-
Architects: AIDIA STUDIO
- Area: 75056 ft²
- Year: 2022
-
Photographs:Rolando Rodriguez Leal
-
Manufacturers: Acerocid, Cemex, Comex, Construlita, Grupo JOBEN, Innovacero
-
Lead Architects: Rolando Rodriguez Leal, Natalia Wrzask
Text description provided by the architects. This intervention consisted of restoring the facilities of the sports centre in the municipality of Santo Domingo Zanatepec, Oaxaca, in the Istmo of Tehuantepec Region. The site is characterized by fields of fruit trees, especially mangoes, and views of the western mountains of the Sierra Madre de Chiapas.
The local soccer league maintained a professional field and an amateur field; however, they did not have the basic services that should accompany sports spaces such as a grandstand for spectators, locker rooms, public bathrooms or commercial premises. The objective of the project has been to provide this complementary equipment, as well as an access plaza, a 400m athletics track around the football field and a 1km perimeter path for runners and visitors.
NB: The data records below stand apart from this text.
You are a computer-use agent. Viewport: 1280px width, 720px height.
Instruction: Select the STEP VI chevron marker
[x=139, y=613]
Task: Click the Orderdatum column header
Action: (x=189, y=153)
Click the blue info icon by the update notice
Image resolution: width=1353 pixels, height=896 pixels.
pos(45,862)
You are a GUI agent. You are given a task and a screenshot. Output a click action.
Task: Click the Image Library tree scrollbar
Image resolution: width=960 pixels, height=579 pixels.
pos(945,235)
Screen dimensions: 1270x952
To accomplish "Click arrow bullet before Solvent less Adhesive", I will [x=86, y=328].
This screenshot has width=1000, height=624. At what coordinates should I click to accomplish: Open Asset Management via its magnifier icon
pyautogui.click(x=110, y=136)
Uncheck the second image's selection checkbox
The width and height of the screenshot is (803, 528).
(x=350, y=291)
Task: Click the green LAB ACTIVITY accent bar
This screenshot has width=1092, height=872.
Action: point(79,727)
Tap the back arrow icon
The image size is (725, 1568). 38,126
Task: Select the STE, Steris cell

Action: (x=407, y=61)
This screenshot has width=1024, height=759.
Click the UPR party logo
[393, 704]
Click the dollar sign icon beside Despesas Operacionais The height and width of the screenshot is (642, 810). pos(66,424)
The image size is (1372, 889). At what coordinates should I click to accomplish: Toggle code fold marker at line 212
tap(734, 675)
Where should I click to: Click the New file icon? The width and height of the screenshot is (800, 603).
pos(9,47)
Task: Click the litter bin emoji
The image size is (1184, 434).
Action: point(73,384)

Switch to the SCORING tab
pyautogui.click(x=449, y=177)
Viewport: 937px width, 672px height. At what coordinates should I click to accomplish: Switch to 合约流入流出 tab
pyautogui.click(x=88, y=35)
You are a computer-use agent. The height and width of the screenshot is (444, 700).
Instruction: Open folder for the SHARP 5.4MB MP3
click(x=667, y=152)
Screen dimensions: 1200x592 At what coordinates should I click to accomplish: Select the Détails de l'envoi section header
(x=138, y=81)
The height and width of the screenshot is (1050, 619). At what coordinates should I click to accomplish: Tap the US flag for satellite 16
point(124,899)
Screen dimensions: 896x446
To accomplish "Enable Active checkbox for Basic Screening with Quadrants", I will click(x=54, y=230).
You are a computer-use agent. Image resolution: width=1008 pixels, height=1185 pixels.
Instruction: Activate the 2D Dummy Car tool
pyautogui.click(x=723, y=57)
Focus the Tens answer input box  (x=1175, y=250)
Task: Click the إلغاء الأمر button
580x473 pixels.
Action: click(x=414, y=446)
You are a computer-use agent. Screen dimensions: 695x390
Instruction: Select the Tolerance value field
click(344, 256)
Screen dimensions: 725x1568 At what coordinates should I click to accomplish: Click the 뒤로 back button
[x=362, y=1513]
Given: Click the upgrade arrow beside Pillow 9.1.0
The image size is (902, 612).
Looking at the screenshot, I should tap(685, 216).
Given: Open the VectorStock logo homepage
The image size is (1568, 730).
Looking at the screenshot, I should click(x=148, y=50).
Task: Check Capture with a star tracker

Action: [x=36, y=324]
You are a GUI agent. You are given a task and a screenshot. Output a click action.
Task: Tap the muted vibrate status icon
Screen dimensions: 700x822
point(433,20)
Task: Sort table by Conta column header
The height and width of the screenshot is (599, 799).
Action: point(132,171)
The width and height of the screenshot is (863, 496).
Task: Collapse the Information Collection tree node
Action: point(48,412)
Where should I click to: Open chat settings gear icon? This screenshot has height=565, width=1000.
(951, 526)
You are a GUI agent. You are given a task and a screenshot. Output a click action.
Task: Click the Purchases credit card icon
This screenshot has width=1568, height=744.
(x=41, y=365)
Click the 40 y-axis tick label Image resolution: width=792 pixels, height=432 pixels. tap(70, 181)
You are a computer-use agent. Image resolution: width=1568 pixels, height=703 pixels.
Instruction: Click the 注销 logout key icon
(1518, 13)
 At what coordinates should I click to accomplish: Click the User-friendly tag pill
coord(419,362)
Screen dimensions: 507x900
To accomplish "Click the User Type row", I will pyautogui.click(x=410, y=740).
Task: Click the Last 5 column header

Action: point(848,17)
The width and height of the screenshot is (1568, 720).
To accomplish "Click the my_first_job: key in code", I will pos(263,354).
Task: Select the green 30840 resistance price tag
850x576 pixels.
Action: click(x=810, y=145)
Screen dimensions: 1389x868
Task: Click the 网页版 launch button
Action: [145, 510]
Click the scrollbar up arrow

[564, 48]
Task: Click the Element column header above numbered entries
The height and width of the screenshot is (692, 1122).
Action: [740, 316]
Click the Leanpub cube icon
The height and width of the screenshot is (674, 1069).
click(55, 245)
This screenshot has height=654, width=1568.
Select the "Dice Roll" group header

Children's play areas and spaces to practice calisthenics were also provided.
The main building houses dressing rooms for two teams on its ground floor with showers, lockers and bathrooms, with direct access to the field. Likewise, on the ground floor there is a cafeteria and bathrooms for spectators connected through a portico that provides shade and protects visitors from the sun. The grandstand at the top is accessible via centralized stairs and via side ramps for wheelchair users.
With capacity for 400 spectators, the grandstand is roofed with a modular metal roof made of hyperbolic paraboloids. This geometric configuration provides rigidity and lightness at the same time, providing unobstructed views towards the soccer field in front and the basketball court in the back.
The project plays with the contrast between a massive base made of pigmented concrete from which a light metal structure rises. The final touch is provided by the parquet finish of the concrete, the lightness of the white ironwork railings and the parota wood details of the lattices and pivoting doors of the lower portico.